***** Source text *****
After integrating microneedle electrodes into an ion-sensing microneedle array, the coexistence of multiple markers for detecting individual ions could interfere with the accuracy of the detection. Therefore, the activities of the microneedle electrodes were evaluated using the corresponding markers. Figure 3i–k depicts the responses of these different electrodes (Ca2+, K+, and Na+) to the target and interfering substances, respectively, under continuous monitoring. As shown in Fig. 3i, the presence of 0.5 mmol/L Ca2+ produced a signal reaching 35 mV for the Ca2+ sensor, while the addition of interfering substances produced a weak signal (4 mV). Similarly, for the K+ sensor, the addition of 2 mmol/L K+ produced a signal reaching 65 mV; additions of interfering substances produced weak signals (<7 mV). For the Na+ sensor, the addition of 10 mmol/L Na+ produced a signal reaching 38 mV; additions of interfering substances produced weak signals (<6 mV).
***** Listed entries *****
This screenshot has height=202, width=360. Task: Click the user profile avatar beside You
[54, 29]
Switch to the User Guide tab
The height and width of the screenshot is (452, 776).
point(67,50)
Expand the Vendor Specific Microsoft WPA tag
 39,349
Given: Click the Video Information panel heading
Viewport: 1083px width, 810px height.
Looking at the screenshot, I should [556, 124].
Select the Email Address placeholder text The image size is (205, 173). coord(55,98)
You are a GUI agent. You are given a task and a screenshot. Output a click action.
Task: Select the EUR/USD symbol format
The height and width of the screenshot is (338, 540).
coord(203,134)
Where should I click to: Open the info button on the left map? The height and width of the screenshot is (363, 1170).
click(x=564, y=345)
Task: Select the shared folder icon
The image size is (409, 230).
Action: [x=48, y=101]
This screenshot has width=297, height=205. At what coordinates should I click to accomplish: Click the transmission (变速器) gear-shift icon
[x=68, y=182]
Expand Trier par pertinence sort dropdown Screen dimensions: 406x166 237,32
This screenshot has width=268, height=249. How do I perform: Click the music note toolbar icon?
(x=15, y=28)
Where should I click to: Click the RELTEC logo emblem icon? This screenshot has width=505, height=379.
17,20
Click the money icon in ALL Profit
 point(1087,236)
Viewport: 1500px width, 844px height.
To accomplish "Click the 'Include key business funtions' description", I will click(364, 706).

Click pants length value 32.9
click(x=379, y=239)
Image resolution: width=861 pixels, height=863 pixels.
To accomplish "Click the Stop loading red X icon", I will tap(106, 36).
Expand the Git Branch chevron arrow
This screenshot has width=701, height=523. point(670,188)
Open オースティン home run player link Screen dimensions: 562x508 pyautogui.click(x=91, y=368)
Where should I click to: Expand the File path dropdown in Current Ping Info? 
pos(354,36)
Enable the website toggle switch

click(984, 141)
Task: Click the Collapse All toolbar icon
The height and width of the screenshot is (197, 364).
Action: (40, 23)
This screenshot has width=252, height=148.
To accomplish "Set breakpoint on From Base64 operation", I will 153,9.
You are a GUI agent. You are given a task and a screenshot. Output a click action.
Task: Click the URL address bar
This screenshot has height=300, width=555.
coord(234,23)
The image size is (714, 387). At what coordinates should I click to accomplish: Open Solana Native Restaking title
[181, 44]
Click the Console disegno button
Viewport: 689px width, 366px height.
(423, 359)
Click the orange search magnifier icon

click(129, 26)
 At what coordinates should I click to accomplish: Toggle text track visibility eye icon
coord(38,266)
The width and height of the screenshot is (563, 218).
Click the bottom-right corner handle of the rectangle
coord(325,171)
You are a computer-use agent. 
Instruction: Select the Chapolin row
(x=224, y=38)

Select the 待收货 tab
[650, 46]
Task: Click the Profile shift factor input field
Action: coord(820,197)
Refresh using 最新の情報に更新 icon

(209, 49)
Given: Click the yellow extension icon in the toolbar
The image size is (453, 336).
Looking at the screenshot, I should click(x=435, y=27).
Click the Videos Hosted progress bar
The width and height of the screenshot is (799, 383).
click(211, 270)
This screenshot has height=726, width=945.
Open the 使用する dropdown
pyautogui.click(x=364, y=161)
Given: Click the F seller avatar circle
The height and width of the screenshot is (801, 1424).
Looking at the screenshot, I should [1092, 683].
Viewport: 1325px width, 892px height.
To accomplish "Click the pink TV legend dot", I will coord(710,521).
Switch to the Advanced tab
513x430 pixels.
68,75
*****
== Set of tasks ==
1. In the passage on microneedle ion sensors, what signal did the K+ sensor produce when 2 mmol/L K+ was added?
2. Pick up the passage on microneedle ion sensors after its final sentence and continue it.
None of the entries is needed for the tasks.

== Task responses ==
1. A signal reaching 65 mV.

2.
To directly demonstrate the responses of the individual ion electrodes to interfering substances, the response currents of the electrodes to different interfering substances were normalized and quantified, as shown in Fig. 3j and Fig. S4 (Supplemental Material). From the above results, it was clear that for the microneedle array sensor, each interfering substance produced no more than 10% of the interference signal; this phenomenon indicated that the microneedle array sensor could simultaneously achieve the continuous monitoring of multiple ions in complex environments, such as tear, sweat, or interstitial fluids. To maintain the accuracy of continuous monitoring, the data acquisition time of the ion-sensing electrode was set to 60 s; the average current value obtained during the last 10 s was regarded as the final response value for the calculation. As shown in Fig. 3k, the three electrodes (Ca2+, K+, and Na+) that were integrated into the microneedle array provided excellent responsiveness for the simultaneous monitoring of complex analytes when connected to the circuit.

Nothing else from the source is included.